Alumkal uses vehicles to describe this change. "Initially, nearly all prostate tumours are gas guzzlers: very fuel dependent and powered by the androgen receptor as the engine. When treated with hormonal treatments, most tumours remain fuel-dependent but become more fuel efficient, able to go farther with less gasoline.

"Our work showed that the majority of the tumours--even after receiving enzalutamide--remain very fuel-dependent, which suggests that continuing to target the androgen receptor could make an enormous difference in these tumours," Alumkal continued.

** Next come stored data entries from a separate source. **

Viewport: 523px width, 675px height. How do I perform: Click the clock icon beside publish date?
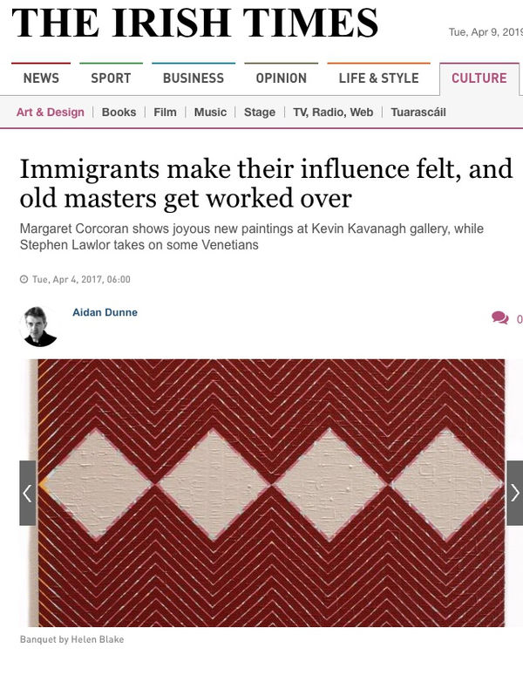click(24, 279)
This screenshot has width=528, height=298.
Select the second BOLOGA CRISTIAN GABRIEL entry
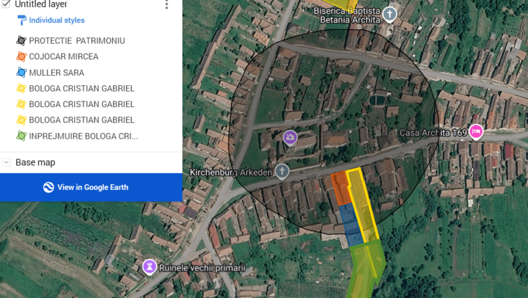click(81, 104)
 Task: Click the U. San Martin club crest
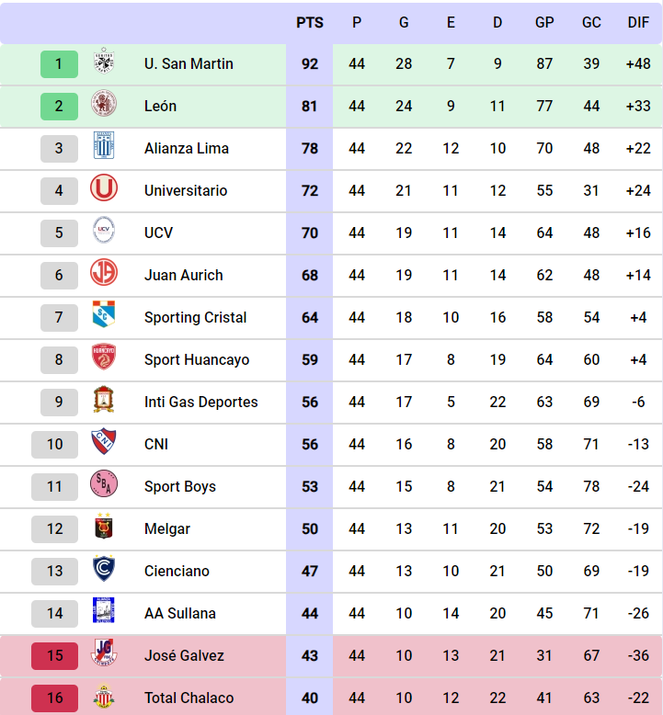pyautogui.click(x=104, y=61)
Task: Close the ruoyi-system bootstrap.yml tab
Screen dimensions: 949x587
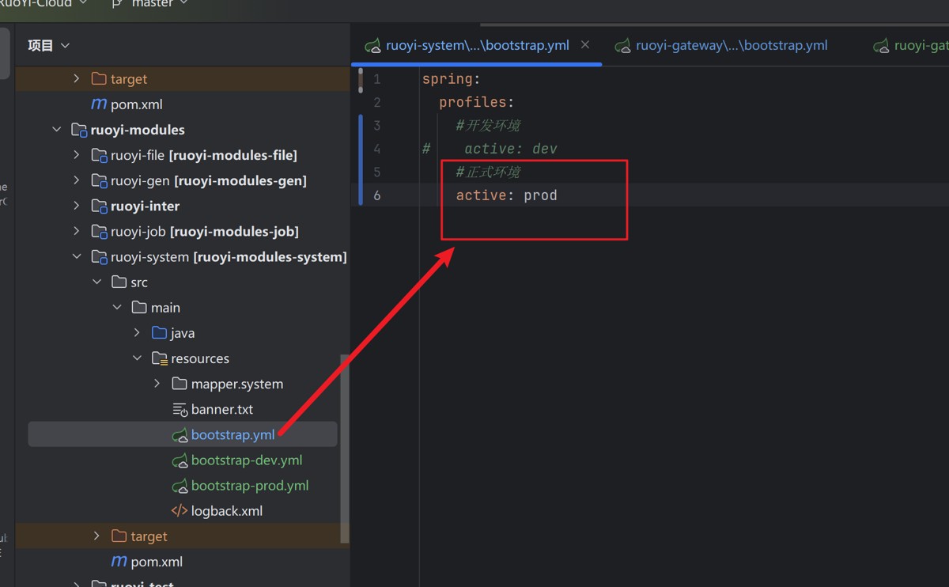Action: pos(585,45)
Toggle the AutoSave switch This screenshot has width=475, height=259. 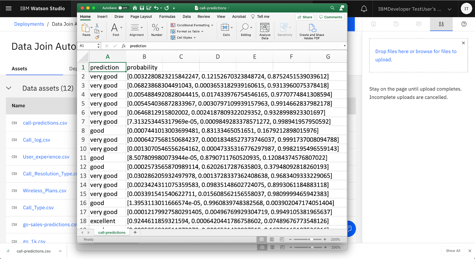[x=123, y=8]
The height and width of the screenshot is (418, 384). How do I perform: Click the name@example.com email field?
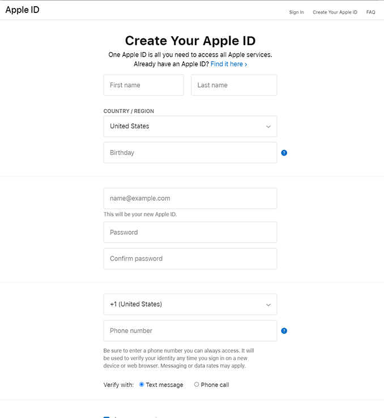(190, 199)
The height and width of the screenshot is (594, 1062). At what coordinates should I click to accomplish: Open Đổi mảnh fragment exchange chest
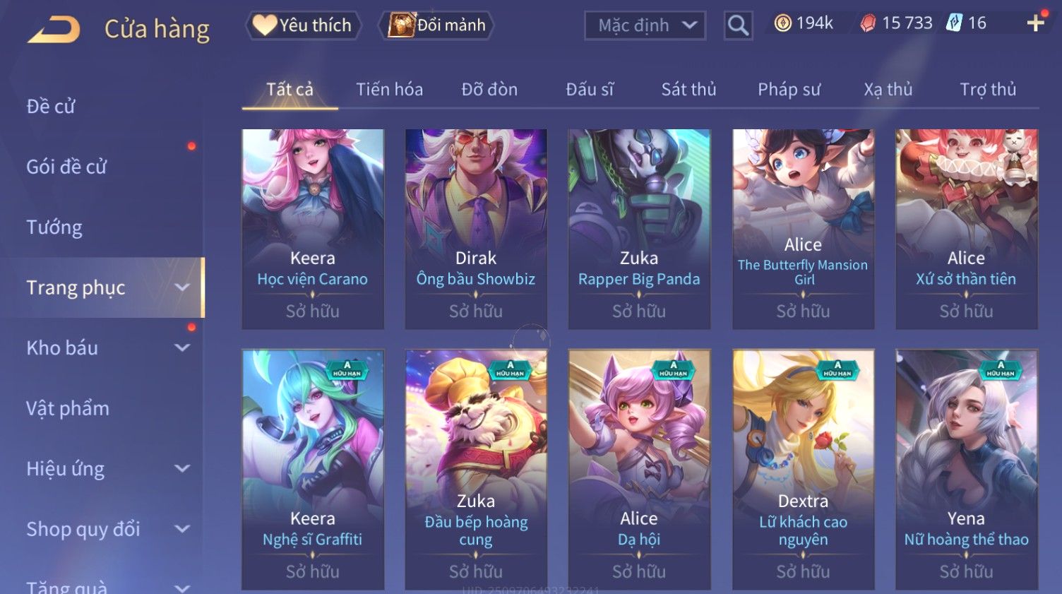coord(436,25)
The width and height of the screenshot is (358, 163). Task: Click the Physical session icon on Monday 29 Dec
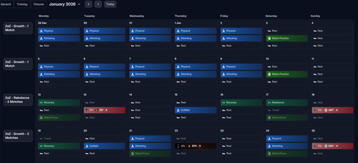41,31

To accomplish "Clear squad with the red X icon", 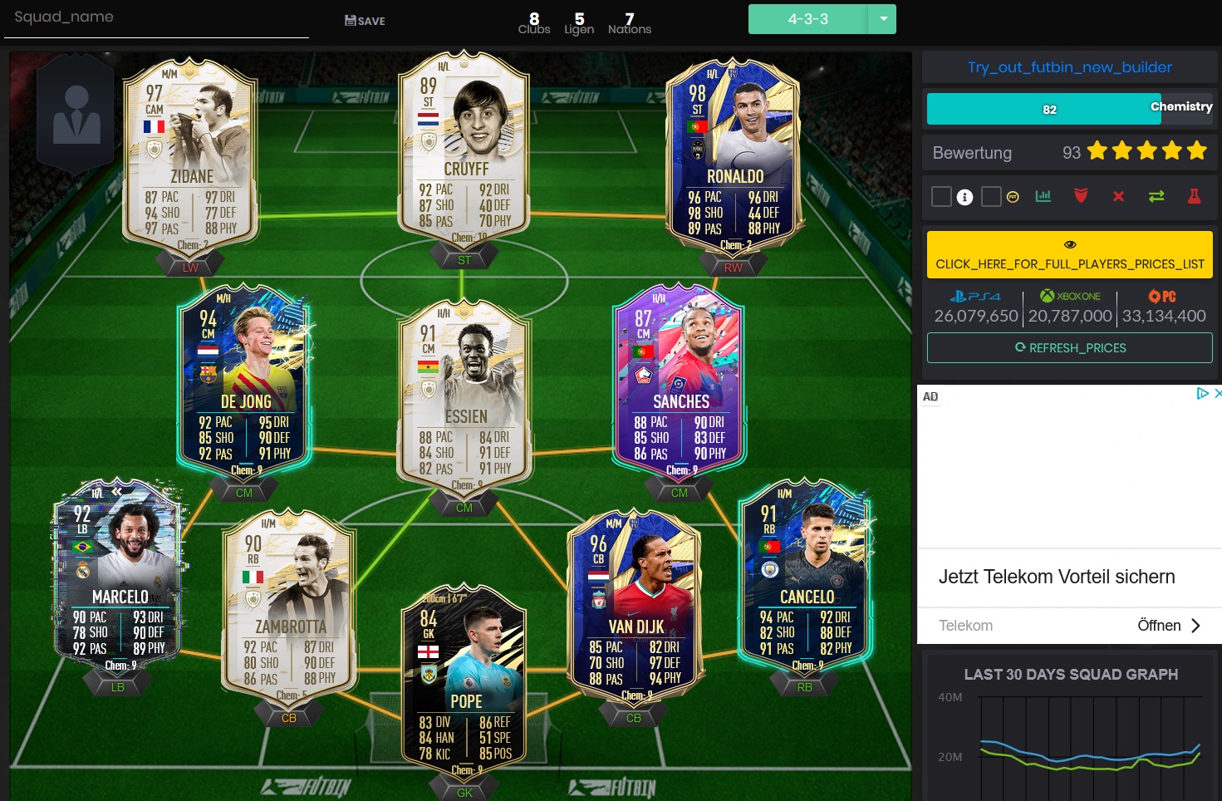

Alumkal found that three tumours converted to become double negative prostate cancer--akin to an electric vehicle. "The gasoline engine was replaced by a completely distinct set of machinery that allowed tumours to grow and survive," Alumkal explained.

The DNA mutations found in the baseline and progression biopsies from these converter tumours were the same, which strongly suggests that enzalutamide completely rewired the engine of the original fuel-dependent tumour to become fuel-independent at disease progression.

"It's a dramatic shift to wrap your head around." Although the baseline tumours appeared similar under the microscope, Alumkal's team identified specific genes that were highly expressed in those that eventually became double-negative prostate cancer.

This result suggests that certain tumours exist in a hybrid state, initially dependent on fuel but at risk for becoming a fuel-independent double negative prostate cancer during enzalutamide treatment.

Alumkal says results from the sequential sampling method suggest that enzalutamide is causing tumours to adapt, in some cases dramatically.

Alumkal notes that the gene signature he identified is preliminary, and the team has more work to do. "Still, the fact that the DNA looks similar in the converters strongly indicates that enzalutamide is reprogramming tumours.

We have more work to do, but it may be possible up-front to identify patients at greatest risk of having their tumour become fuel-independent after treatment with drugs like enzalutamide," he said.